# attitude?



## middieman440 (Feb 21, 2009)

hey guys i orderd from them once with just regular shipping everything went good..but this time around i chose the stealth option and was wondering if the package will fit in my mail box and if not what happens..


----------



## pcduck (Feb 21, 2009)

I think most seedbanks would prefer that their shipping methods not be discussed on open forums...Never know when LEO is watching....:aok:


----------



## JonnneyB (Feb 21, 2009)

middieman..depends on the size of your box...it fit in mine ok...if it does`nt fix they will leave a note having you pick it up at the post office...or if that won`t work for you leave a note telling them to put inside your door or what ever...one last thing...if the seeds banks are worried about their stealth shipping why do they have it on their web sites..leo is smart enough to look there instead of reading tons of threads


----------



## The Hemp Goddess (Feb 21, 2009)

This is Stickie in the Seedbank section.  We adhere strictly to this rule:

*Rules:
rule #1: Do not ever ever ever everever report on how a seedback ships. THIS IS A NO-NO do not post about the stealth shipping method. EVER. If you do.....you will get an earful and the post will be deleted.*


----------



## samiam7 (Feb 25, 2009)

middleman440       not to worry the packages attidude fit just fine in my p.o.box both times I used them                  nuffsaid  samiam7


----------



## JBonez (Feb 25, 2009)

I only use stealth shipping from attitude, on my word, you wont be disappointed. Most reliable seedbank to date imo, but they are all i ever use, lol.


----------



## I Eat Valium (Feb 26, 2009)

Yes is will fit in your mail box.

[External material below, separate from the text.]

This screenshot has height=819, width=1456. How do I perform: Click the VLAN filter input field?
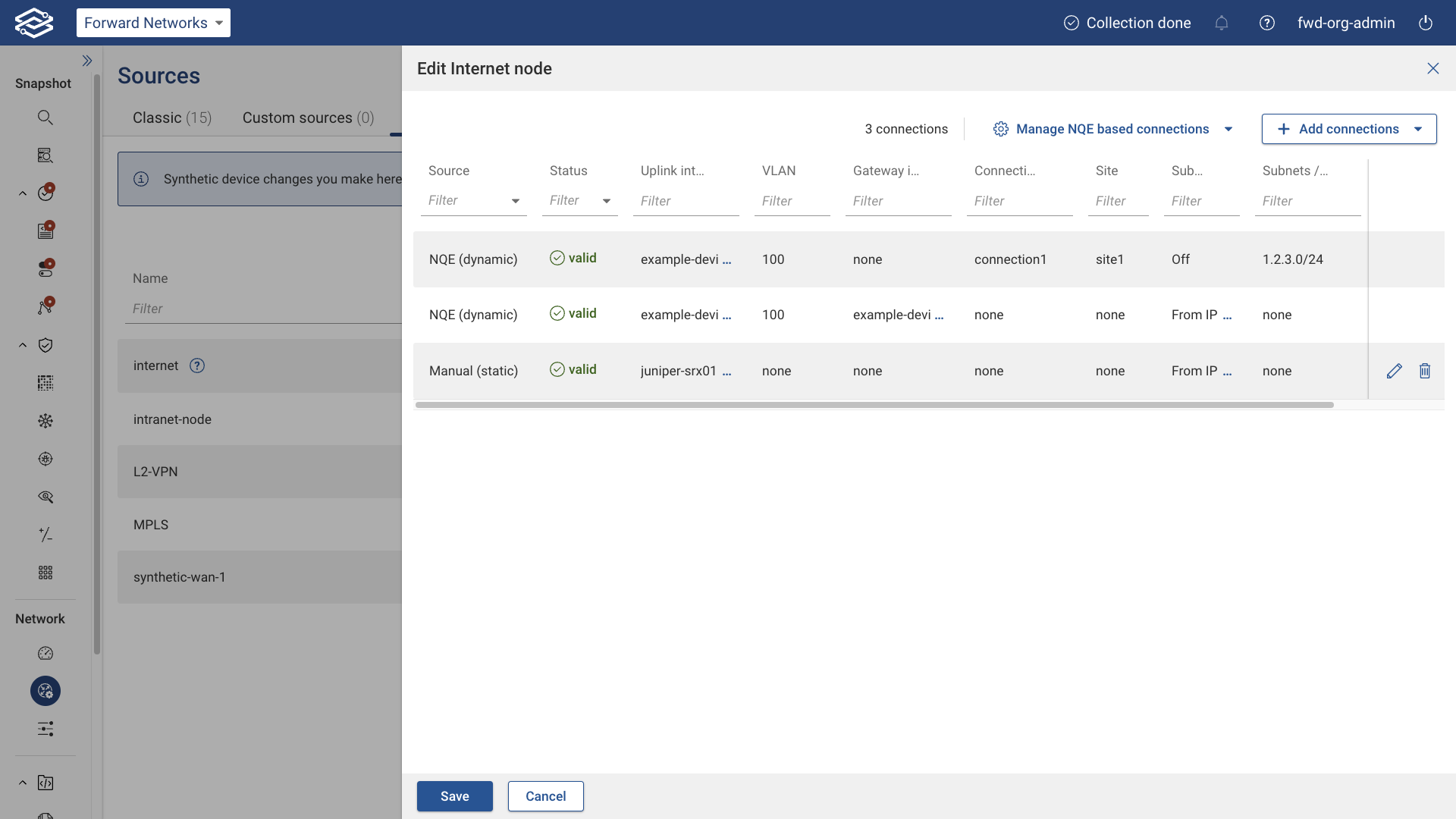coord(792,201)
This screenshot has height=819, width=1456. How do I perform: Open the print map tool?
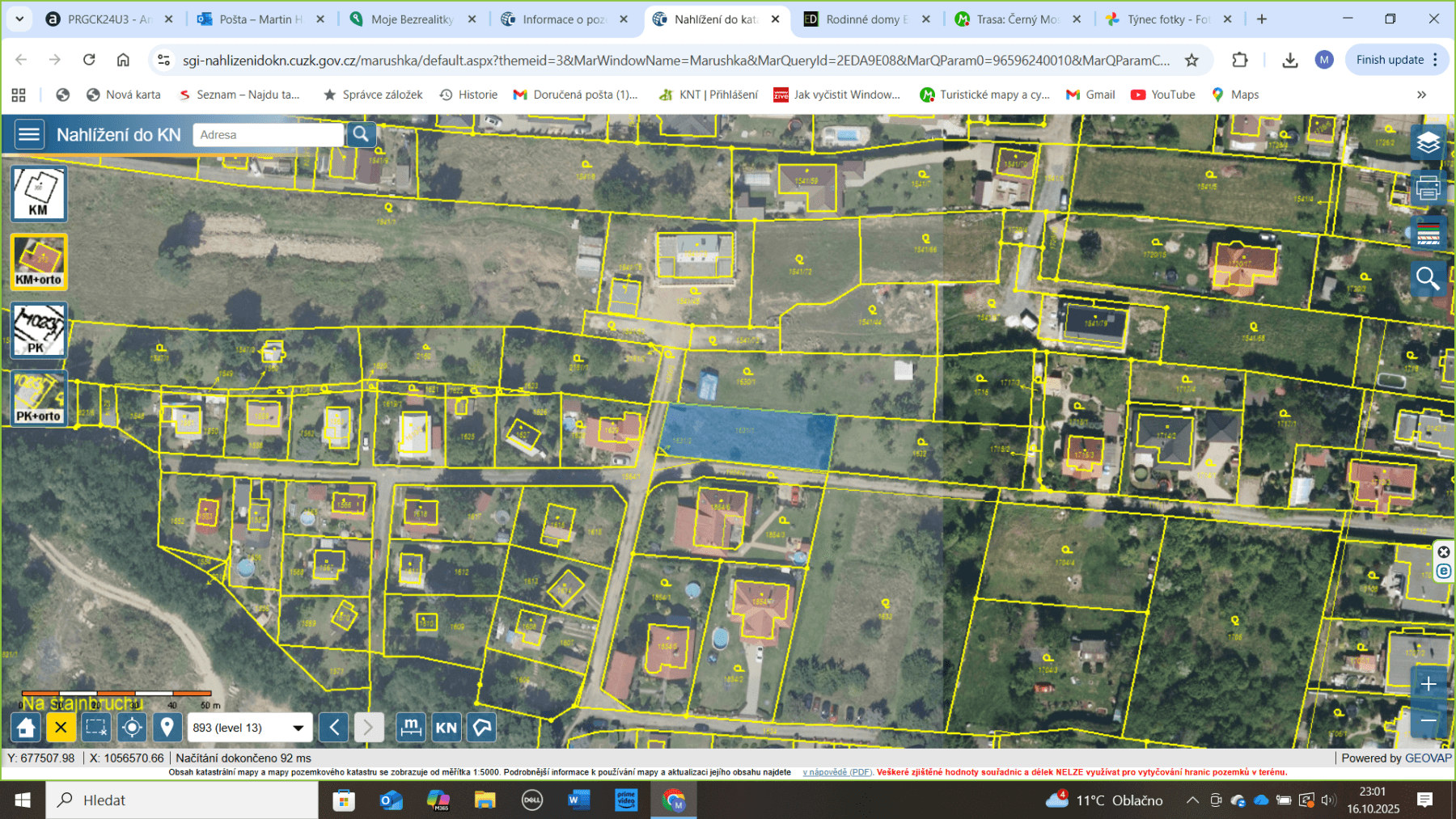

Why are we trippin when the site itself explains how they do it?


----------



## JBonez (Feb 27, 2009)

how does the site explain how its shipped, its not really smart to tip off people on what to look for in packages coming into the country. Kinda defeats the purpose, i dont know, call me crazy, but thats prob why the doc doesnt deliver.


----------



## astrobud (Feb 28, 2009)

i got my order from the tude in about 7 days, all is well, sit back and relaxe


----------